Five decades on, families, friends and present-day lifeboatmen laid a wreath at sea to mark the 50th anniversary of the Seaham lifeboat disaster.

The Bishop of Durham and soon-to-be Archbishop of Canterbury, Rt Rev Justin Welby, attended a memorial service at St John’s Church.

Valerie Thorpe, the daughter of lifeboat mechanic Arthur L Brown, was just 13 when her father died.

“It was a nice day, being in the lifeboat and seeing the differences between how it was then and what they have now, but it brought back too many bad memories,” she said.

In May 2009 East Durham Heritage Group began a project to restore the George Elmy to her former glory after one of their members spotted the boat for sale on internet auction website ebay.

And soon it is hoped the boat may return to Seaham and take up a permanent home in the town’s 1870s boathouse at North Dock.

Group member Brian Salt was saved by the crew of the George Elmy aged 17, when his father’s fishing boat broke down at sea.
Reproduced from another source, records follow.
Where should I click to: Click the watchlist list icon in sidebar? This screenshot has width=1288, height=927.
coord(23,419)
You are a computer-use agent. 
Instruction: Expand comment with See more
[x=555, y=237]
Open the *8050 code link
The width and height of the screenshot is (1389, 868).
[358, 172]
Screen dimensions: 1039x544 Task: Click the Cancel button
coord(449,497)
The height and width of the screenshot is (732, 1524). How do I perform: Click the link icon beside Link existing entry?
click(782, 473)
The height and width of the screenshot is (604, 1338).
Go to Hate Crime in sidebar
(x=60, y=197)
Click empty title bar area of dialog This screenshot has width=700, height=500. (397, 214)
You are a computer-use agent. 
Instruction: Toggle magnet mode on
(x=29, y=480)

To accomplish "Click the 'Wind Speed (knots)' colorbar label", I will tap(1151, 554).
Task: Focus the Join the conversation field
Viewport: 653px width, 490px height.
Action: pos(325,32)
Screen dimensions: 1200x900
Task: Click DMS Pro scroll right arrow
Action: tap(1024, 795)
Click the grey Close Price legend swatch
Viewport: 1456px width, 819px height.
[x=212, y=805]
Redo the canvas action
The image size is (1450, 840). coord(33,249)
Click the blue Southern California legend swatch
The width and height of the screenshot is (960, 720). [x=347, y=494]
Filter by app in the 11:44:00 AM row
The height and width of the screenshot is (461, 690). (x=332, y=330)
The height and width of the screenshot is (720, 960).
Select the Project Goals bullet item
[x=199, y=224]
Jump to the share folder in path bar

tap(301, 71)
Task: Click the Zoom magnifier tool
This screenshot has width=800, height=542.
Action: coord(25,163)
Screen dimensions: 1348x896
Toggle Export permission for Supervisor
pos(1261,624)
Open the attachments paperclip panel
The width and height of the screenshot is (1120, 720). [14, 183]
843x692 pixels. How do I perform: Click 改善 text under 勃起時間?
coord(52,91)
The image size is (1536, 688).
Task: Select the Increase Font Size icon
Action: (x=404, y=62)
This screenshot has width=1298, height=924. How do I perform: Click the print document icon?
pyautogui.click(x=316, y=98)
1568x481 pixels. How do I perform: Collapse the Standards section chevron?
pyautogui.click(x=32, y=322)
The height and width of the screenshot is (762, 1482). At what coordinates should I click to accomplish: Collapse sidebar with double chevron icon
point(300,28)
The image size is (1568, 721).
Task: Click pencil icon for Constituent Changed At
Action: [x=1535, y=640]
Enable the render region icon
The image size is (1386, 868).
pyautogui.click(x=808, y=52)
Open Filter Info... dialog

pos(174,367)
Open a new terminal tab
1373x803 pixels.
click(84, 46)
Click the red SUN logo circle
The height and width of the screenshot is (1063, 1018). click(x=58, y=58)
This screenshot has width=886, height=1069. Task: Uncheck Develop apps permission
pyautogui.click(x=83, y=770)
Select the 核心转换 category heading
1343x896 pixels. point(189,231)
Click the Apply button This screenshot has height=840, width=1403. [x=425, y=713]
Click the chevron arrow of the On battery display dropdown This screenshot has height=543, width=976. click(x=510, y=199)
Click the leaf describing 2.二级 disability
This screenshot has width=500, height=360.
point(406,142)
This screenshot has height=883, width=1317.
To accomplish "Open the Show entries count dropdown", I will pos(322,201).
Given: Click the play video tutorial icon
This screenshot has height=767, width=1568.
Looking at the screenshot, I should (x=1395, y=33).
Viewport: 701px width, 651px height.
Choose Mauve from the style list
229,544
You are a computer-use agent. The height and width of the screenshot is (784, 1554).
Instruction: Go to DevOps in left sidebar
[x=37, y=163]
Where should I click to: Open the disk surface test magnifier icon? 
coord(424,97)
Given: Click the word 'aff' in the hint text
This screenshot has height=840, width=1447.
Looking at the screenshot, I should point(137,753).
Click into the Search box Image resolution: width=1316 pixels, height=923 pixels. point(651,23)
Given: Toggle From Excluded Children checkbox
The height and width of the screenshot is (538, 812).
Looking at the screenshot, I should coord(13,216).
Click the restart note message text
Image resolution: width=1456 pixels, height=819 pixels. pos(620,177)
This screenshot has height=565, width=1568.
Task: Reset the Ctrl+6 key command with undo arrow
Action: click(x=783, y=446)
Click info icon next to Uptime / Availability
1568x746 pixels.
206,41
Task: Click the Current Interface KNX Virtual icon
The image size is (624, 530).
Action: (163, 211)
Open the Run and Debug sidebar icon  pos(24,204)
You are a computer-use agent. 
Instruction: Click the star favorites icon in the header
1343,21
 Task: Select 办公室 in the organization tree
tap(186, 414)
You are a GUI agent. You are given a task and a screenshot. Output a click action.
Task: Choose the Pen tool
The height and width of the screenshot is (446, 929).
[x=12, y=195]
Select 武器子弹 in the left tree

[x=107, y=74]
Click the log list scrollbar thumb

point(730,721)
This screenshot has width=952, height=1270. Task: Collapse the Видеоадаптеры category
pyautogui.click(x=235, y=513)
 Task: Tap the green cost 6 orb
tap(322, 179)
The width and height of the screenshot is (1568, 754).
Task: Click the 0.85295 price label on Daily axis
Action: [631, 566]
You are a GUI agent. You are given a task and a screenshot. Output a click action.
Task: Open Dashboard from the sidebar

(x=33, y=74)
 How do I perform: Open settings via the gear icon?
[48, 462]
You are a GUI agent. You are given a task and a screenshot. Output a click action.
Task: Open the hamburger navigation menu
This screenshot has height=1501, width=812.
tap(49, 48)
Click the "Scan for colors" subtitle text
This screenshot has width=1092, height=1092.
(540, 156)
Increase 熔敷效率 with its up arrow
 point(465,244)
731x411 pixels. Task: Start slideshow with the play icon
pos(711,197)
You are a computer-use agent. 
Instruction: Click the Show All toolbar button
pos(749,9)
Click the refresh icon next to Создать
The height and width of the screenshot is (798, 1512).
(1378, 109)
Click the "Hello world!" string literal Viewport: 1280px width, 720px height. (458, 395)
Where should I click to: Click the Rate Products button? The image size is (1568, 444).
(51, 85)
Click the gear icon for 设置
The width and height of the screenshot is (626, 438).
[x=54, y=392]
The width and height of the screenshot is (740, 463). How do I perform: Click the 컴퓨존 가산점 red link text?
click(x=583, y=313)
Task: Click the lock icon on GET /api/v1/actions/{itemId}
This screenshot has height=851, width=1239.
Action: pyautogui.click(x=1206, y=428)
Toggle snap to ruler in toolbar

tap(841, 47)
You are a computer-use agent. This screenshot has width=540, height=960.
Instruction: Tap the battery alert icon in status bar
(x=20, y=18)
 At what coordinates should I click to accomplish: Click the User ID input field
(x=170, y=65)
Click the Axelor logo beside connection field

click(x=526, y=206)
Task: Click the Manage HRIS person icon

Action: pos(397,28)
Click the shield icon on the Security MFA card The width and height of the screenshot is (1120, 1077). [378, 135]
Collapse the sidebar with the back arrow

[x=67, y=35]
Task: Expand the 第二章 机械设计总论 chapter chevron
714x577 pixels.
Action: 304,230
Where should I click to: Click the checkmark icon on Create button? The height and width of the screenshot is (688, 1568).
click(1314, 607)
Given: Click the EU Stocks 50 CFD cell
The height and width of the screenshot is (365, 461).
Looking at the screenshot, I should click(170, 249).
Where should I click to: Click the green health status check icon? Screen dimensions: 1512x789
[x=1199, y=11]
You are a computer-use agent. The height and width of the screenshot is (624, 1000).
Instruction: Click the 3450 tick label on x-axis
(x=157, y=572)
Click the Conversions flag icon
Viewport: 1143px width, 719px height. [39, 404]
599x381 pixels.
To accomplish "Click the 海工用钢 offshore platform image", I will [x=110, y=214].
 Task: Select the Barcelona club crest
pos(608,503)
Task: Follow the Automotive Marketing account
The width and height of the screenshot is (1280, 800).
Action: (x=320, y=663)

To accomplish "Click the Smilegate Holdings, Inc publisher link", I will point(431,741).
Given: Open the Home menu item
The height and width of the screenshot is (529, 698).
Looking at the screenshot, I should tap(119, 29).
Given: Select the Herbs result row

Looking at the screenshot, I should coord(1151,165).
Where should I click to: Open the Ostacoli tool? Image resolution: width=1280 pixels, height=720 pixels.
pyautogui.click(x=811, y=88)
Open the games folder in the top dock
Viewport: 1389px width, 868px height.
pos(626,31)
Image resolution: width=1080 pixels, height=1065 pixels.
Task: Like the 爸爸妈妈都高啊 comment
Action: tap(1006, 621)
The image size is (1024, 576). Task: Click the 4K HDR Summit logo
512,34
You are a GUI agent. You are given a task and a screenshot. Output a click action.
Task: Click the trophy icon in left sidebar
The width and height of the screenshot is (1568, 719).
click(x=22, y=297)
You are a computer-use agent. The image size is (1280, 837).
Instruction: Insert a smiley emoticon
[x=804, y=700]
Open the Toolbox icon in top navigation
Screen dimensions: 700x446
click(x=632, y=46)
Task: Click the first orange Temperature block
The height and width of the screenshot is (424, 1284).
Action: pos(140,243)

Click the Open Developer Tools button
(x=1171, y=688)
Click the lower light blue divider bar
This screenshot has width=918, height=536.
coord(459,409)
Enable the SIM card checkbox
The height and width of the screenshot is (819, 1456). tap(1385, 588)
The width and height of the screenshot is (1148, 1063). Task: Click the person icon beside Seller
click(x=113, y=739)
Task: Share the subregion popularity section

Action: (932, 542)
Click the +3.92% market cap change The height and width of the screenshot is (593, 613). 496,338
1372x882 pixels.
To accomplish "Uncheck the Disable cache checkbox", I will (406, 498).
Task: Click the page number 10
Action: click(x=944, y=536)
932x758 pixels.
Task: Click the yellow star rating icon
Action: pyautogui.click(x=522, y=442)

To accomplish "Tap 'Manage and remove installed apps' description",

He also saw the Economy preparing to put to sea on that fateful day 50 years ago.

He said repairs had taken longer than expected but he hoped the lifeboat may be ready in the new year.

“We did hope to have it ready for this 50th anniversary but the work has taken longer than anticipated and we had a little problem finding spare parts,” he said. “But even without it, it was still a great day.” Paul Nicholson, senior helmsman at Sunderland RNLI said: “It was a very emotional but important moment for the current RNLI volunteers to join the families to remember those who were lost at sea 50 years ago during that fateful night at Seaham Harbour.

“We all look forward to the moment when we are able to escort the restored George Elmy back into Seaham as a permanent reminder to the sacrifice that our colleagues gave half a century ago.”